Acciones a realizar:
**A.** Reescriba de forma más breve el párrafo del texto extraído que empieza con "No es habitual ver a un Papa así", conservando sus datos principales.
**B.** Según el texto extraído, ¿en qué sala descansa el Papa Francisco?
**C.** Transcriba literalmente el fragmento del texto extraído que comienza con "No es habitual" y continúa hasta "escribiendo su nombre.".

── Texto extraído

El Papa Francisco descansa en la Sala Clementina, entre muros que hoy guardan un silencio sepulcral. El Vaticano ha difundido las primeras imágenes del Pontífice fallecido, tendido en su ataúd de madera clara, vestido con los ornamentos litúrgicos y la mitra blanca.
No es habitual ver a un Papa así: con los ojos cerrados y los labios mudos, pero todavía habitado por la fuerza de lo que representó. La última vez que vimos algo semejante fue con Juan Pablo II, aunque entonces el protocolo fue más contenido y encorsetado.

Las imágenes, difundidas por los canales oficiales del Vaticano, le muestra a él, con el crucifijo sobre el pecho y el rostro en paz. Fuera, en la plaza de San Pedro, la cola para despedirse es tan larga como las esperas del mundo moderno. Viejos con rosarios, jóvenes con pancartas, familias enteras con bebés dormidos en los brazos. "Gracias, Francisco", se escucha. El Papa que vino del fin del mundo y que quiso una Iglesia pobre para los pobres, se va sin oropeles, casi como vino. Pero no del todo: la historia ya está escribiendo su nombre.

────
── Información registrada

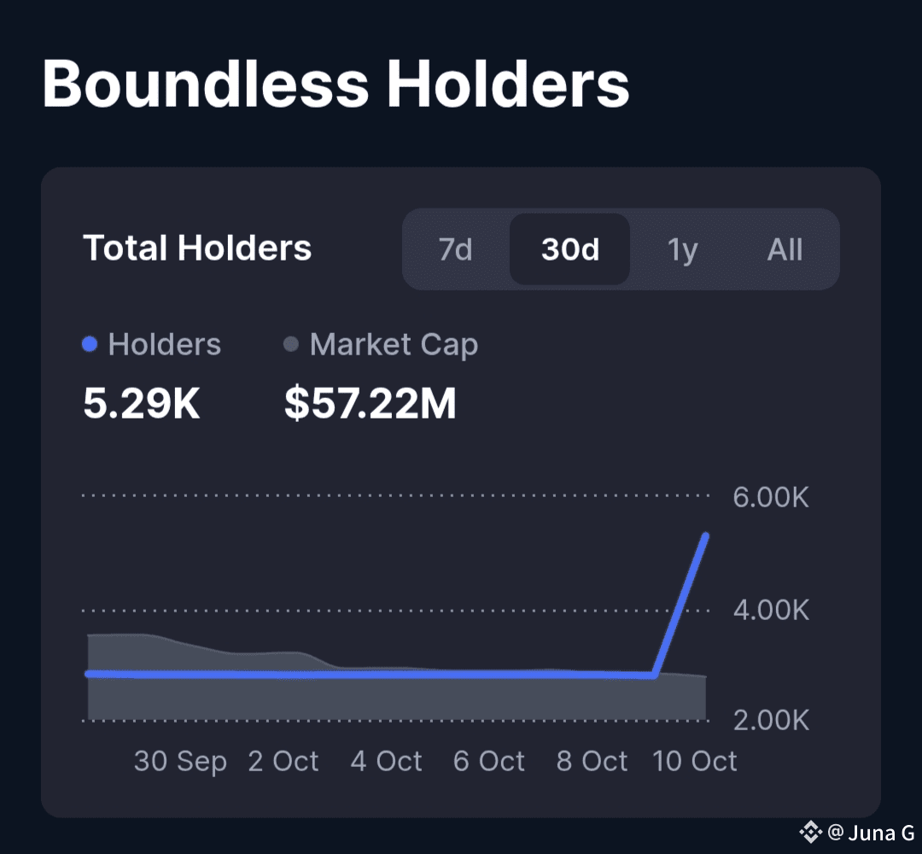
Task: Click the 30 Sep date axis label
Action: point(180,761)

────

Resultados por tarea:
**A.** Resulta inusual ver a un Papa con los ojos cerrados y los labios mudos, aunque todavía habitado por la fuerza de lo que representó. El último caso semejante fue el de Juan Pablo II, con un protocolo más contenido y encorsetado.

**B.** En la Sala Clementina.

**C.**
No es habitual ver a un Papa así: con los ojos cerrados y los labios mudos, pero todavía habitado por la fuerza de lo que representó. La última vez que vimos algo semejante fue con Juan Pablo II, aunque entonces el protocolo fue más contenido y encorsetado.

Las imágenes, difundidas por los canales oficiales del Vaticano, le muestra a él, con el crucifijo sobre el pecho y el rostro en paz. Fuera, en la plaza de San Pedro, la cola para despedirse es tan larga como las esperas del mundo moderno. Viejos con rosarios, jóvenes con pancartas, familias enteras con bebés dormidos en los brazos. "Gracias, Francisco", se escucha. El Papa que vino del fin del mundo y que quiso una Iglesia pobre para los pobres, se va sin oropeles, casi como vino. Pero no del todo: la historia ya está escribiendo su nombre.